#### [Task objective]
Below are some records; reproduce every one of them exactly.
========
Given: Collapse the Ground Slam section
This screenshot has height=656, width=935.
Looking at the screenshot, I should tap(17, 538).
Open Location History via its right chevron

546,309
========
#### [Completed task]
Given: Collapse the Ground Slam section
This screenshot has height=656, width=935.
Looking at the screenshot, I should tap(17, 538).
Open Location History via its right chevron

546,309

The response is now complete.